Topography of oligomycin sensitivity conferring protein in the mitochondrial adenosinetriphosphatase-ATP synthase.

Abstract

The topographical organization of oligomycin sensitivity conferring protein (OSCP) in the mitochondrial adenosinetriphosphatase (ATPase)-ATP synthase complex has been studied. The accessibility of OSCP to monoclonal antibodies has been qualitatively visualized by using the protein A-gold electron microscopy immunocytochemistry or quantitatively estimated by immunotitration of OSCP in depolymerized or intact membranes. Besides, OSCP cannot be labeled by 3-(trifluoromethyl)-3-(m-[125I]iodophenyl)diazirine ([125I]TID) which selectively labels the hydrophobic core of membrane proteins. These observations demonstrate an external location of OSCP on the inner face of the inner mitochondrial membrane.
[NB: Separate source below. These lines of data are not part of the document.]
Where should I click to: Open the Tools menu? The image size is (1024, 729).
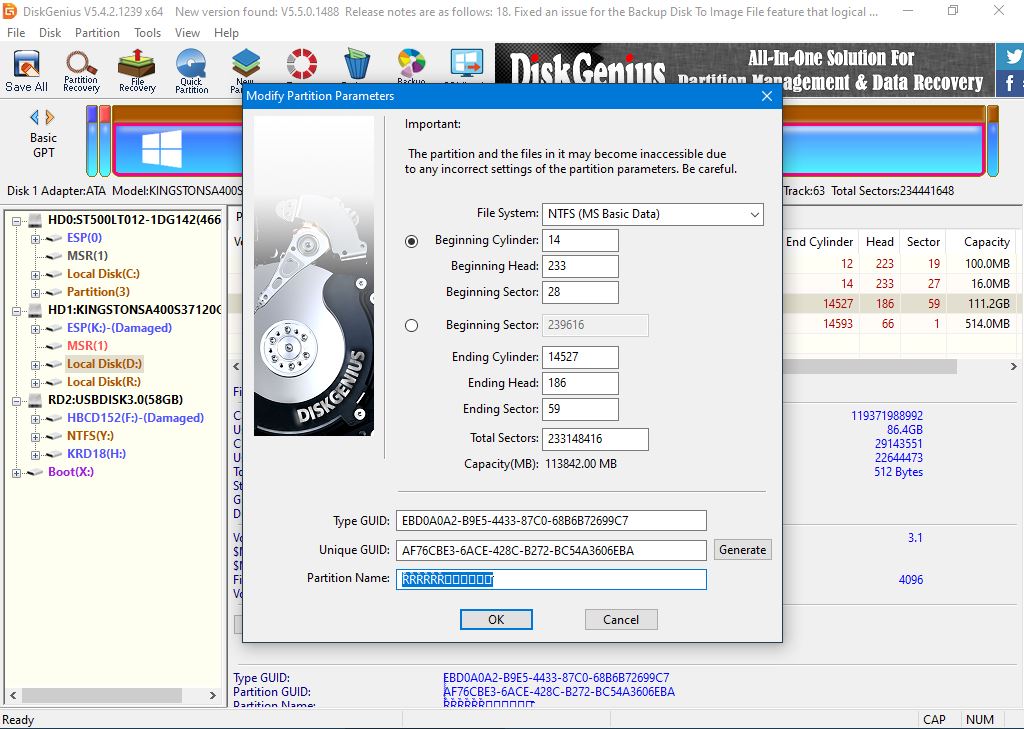[147, 32]
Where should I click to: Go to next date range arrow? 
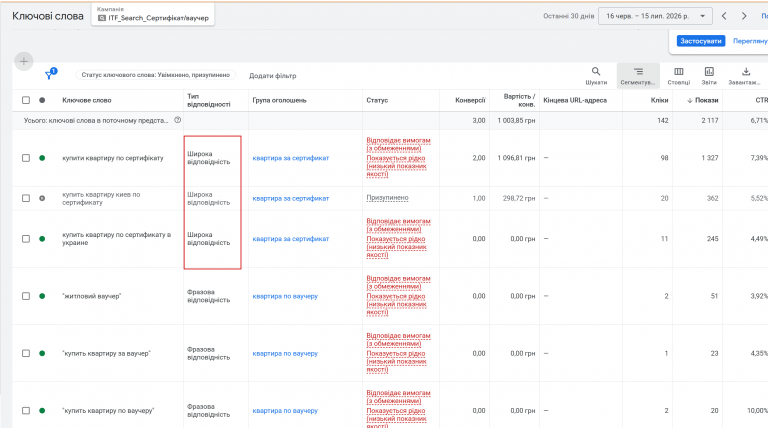pyautogui.click(x=744, y=16)
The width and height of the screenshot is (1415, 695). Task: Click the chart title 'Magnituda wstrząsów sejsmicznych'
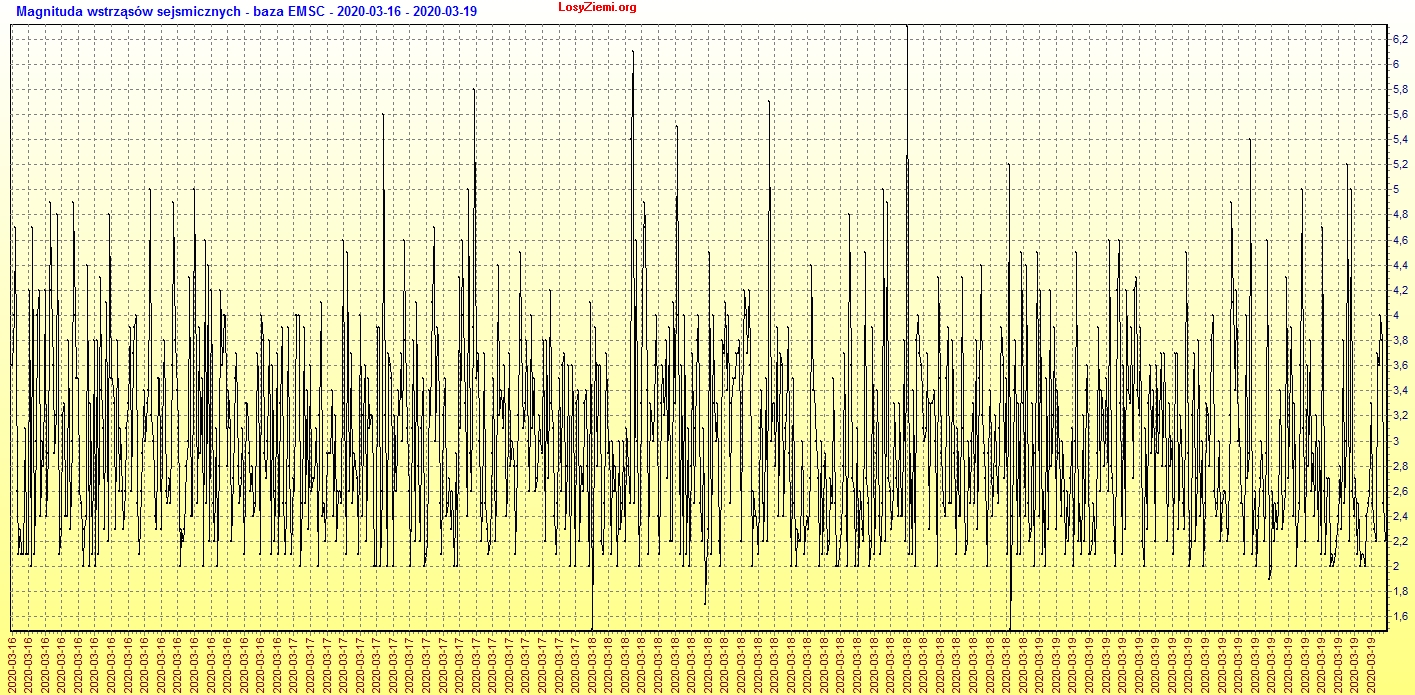[124, 9]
The position of OSCP relative to other peptides of the complex has been analyzed by cross-linking experiments using either zero length N-(ethoxycarbonyl)-2-ethoxydihydroquinoline or 11-A span dimethyl suberimidate cross-linkers in the ATPase-ATP synthase complex. The OSCP cross-linked products were identified either by immunocharacterization with anti-alpha, anti-beta, or anti-OSCP monoclonal antibodies or by their molecular weight. OSCP was cross-linked with either the alpha- or beta-subunits of F1 or to a subunit of Mr 24 000. Other types of cross-linking were obtained by the labeling of OSCP with [cysteamine-35S]-N-succinimidyl 3-[[2-((2-nitro-4-azidophenyl)amino)ethyl]dithio]propionate ([35S]SNAP) and reconstitution of SNAP-OSCP with F1 in urea-treated submitochondrial particles. Under these conditions, OSCP is found to be adjacent to two other peptides of molecular weight close to 30 000. A comparison is made between the topology and the organization of the b-subunit of Escherichia coli and OSCP, suggesting an analogy between OSCP and the hydrophilic part of the b-subunit.